【蒼穹のファフナー EXODUS】26話とパルジファル

ワーグナー:舞台神聖祝典劇『パルジファル』
1992年ベルリン州立歌劇場
演出:ハリー・クプファー

parsifal

 『蒼穹のファフナー EXODUS』の最終回を見た直後に買おうと思ったのですが、諸事情により購入したのは最終回放送終了から三週間ほど後になりました。

 

 昔、NHK BSで放送されたことのある映像。この映像が資料として必要になった時に思ったのが「昔、録画したビデオ捨てちゃった」 演出のコンセプトは忘れていて、覚えているのはワルトラウト・マイヤー演じる第2幕のクンドリーがエロかったことのみ(笑) 2014年、新国立劇場でこのオペラがハリー・クプファー演出で上演された時、演出プランはベルリン州立歌劇場の時と同じと聞いたので、DVDを見れば演出を確認できるというわけです。
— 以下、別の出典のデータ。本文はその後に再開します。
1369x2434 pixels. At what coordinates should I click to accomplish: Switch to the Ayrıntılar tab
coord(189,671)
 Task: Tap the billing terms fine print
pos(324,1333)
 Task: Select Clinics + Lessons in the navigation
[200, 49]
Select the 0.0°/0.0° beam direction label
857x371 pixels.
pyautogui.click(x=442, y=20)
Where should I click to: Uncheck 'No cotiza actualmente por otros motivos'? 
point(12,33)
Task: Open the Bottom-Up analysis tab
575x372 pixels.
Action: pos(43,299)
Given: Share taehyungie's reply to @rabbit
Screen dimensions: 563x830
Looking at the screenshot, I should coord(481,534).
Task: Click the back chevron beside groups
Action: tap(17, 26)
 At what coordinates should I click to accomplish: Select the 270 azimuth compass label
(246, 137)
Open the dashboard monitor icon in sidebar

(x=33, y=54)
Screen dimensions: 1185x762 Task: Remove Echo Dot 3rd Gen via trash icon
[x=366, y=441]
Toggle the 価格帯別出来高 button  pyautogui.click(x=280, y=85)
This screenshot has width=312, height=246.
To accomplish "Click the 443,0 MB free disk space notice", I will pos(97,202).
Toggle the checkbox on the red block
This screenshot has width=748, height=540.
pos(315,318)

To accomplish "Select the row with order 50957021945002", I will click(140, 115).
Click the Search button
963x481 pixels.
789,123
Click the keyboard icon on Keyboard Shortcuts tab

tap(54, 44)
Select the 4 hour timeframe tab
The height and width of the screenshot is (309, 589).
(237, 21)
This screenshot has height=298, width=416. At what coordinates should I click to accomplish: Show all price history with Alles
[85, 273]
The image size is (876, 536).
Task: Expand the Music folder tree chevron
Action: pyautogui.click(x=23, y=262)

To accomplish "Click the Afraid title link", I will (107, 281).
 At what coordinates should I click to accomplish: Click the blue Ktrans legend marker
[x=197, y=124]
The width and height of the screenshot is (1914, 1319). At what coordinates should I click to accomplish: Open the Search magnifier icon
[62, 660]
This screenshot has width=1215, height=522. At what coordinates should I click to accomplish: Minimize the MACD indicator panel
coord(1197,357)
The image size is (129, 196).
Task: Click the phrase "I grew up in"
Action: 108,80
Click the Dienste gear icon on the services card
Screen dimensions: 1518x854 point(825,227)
 オペラは演劇とは異なり、演出プランによっては台本通りの筋書きとならないことが多々あります。(昨年秋、NHK BSプレミアムで放送された「トリスタンとイゾルデ」ではあらすじ紹介の時に、今回この場面はないと注意書きされていた)この演出はラストが大幅に変更されています。変更点は以下の二点。

  • 台本ではアンフォルタスが生き、クンドリーが死ぬが、
    この舞台ではアンフォルタスが死に、クンドリーが生き残る。
  • パルジファルはアンフォルタスの後を引き継いで聖杯王となるが、
    この舞台ではパルジファルはグルネマンツとクンドリーと立ち去る。

 第3幕のラストの“Nur eine Waffe taugt”(この武器のみが役に立つのです)の場面から最後までを見た。傷が癒えたアンフォルタスはパルジファルに後を託し、息を引き取る。しかし、パルジファルはアンフォルタスの後を引き継いで聖杯騎士団を率いることはなく、グルネマンツとクンドリーとともにその地を去る。しかし、三人でその精神を引き継いだ新たな集団を作ることになるのだろう。この演出だと完全に『EXODUS』のラストと重なってしまい、涙ぐんでしまう始末。

 改めて『EXODUS』は一騎が総士の後を引き継ぐ物語だったことを思い知らされた。

 

 今年3月、2014年に上演された新国立劇場のクプファー演出を手がかりにこの作品を勉強し直したのですが、『EXODUS』がまさかこの演出と同じ形で幕を閉めると思わなかった。

 

P.S. オペラの輸入盤DVD/BDでは珍しく日本語字幕付き。